2. Contextualize the Application: To enhance understanding, it is crucial to provide context by specifying the field or application where neural networks are used. For instance: - "In the field of computer vision, neural networks have significantly improved object recognition accuracy."
3. Explain the Purpose: Elaborating on the purpose of using a neural network in a sentence can help the reader grasp its significance. For example: - "The neural network was employed to predict stock market trends based on historical data."
4. Highlight the Learning Process: One of the key features of neural networks is their ability to learn from data. Emphasizing this aspect can enhance the sentence's impact. For instance: - "By training the neural network on a large dataset of images, it was able to accurately classify objects with high precision."
5. Mention Specific Neural Network Architectures: There are various types of neural network architectures, such as feedforward, recurrent, and convolutional networks. Referring to a specific architecture can add depth to your sentence. For example: - "The convolutional neural network (CNN) is widely used in image recognition tasks due to its ability to capture spatial features."

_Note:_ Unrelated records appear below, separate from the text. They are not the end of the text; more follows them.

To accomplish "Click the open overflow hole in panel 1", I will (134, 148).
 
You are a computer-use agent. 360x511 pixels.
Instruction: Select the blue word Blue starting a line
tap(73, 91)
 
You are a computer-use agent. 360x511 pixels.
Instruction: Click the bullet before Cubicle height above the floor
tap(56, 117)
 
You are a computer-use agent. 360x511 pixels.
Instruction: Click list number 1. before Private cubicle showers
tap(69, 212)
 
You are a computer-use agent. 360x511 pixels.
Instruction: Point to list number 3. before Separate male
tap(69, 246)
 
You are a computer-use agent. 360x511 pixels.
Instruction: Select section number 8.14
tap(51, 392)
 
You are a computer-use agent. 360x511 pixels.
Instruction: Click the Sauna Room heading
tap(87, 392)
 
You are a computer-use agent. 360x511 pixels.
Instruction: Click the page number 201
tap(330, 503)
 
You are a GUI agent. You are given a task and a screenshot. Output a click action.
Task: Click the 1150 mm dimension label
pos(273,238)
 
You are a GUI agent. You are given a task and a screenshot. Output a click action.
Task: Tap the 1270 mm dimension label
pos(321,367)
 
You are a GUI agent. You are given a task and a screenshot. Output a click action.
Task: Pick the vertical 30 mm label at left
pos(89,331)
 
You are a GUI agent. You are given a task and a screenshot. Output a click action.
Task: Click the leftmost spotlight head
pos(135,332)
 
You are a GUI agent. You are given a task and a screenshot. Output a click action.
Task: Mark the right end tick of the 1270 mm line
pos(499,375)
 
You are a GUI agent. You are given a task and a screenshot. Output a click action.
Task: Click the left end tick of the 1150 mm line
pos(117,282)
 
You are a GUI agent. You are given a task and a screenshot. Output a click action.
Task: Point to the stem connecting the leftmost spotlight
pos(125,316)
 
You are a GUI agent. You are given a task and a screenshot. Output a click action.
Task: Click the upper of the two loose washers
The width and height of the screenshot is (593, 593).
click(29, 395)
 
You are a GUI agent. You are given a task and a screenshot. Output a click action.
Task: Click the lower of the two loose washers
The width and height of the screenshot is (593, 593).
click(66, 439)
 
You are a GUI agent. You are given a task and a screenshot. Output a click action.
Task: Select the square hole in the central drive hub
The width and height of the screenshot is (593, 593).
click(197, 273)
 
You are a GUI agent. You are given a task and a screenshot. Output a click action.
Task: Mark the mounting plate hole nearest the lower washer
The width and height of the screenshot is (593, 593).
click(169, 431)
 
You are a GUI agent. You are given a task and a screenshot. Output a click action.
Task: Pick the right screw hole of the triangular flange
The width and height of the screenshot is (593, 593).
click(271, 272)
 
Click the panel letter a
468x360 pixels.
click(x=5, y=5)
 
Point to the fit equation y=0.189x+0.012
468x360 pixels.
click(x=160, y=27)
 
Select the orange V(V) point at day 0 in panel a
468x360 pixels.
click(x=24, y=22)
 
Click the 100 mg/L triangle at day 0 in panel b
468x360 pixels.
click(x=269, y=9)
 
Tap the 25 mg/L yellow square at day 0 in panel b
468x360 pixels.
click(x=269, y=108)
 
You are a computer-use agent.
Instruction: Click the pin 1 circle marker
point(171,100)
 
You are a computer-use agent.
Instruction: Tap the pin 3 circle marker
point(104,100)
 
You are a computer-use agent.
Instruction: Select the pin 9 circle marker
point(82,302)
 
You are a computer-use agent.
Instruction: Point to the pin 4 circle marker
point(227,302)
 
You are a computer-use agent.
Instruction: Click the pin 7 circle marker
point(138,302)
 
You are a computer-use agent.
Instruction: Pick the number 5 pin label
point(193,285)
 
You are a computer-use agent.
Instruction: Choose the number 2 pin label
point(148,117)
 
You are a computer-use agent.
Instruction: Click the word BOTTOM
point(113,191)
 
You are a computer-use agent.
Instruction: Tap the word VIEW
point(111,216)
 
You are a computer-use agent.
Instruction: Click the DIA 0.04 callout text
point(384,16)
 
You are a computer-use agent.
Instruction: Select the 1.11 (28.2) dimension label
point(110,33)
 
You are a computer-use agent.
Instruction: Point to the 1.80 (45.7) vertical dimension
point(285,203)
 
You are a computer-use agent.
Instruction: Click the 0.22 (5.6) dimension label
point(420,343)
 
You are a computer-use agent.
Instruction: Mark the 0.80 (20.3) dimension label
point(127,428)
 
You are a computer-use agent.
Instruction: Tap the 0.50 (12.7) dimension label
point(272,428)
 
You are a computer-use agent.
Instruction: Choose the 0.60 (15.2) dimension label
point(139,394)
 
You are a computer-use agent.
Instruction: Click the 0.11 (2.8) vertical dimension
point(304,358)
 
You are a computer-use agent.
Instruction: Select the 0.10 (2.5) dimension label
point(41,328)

6. Discuss Performance and Accuracy: When discussing the outcomes of using a neural network, it is essential to mention its performance and accuracy. This provides a quantitative measure of its effectiveness. For instance: - "The neural network achieved an accuracy of 95% in classifying handwritten digits, outperforming traditional algorithms."
7. Compare with Traditional Methods: To highlight the advantages of neural networks, you can compare their performance with traditional methods. For example: - "Compared to traditional regression models, the neural network demonstrated superior predictive capabilities in analyzing customer behavior."
8. Mention Real-World Applications: To showcase the practicality and versatility of neural networks, it is beneficial to mention real-world applications. For instance: - "Neural networks have been successfully applied in autonomous driving systems, enabling vehicles to perceive and respond to their surroundings." Conclusion: Mastering the usage of the term "neural network" in sentences is crucial for effective communication in the fields of artificial intelligence, machine learning, and data analysis. By following the tips provided in this article, you can confidently incorporate this term into your writing, ensuring clarity and precision. Remember to provide explanations, context, and highlight the key features and applications of neural networks to enhance your sentence's impact.
The word usage examples above have been gathered from various sources to reflect current and historical usage of the word Neural Network. They do not represent the opinions of TranslateEN.com.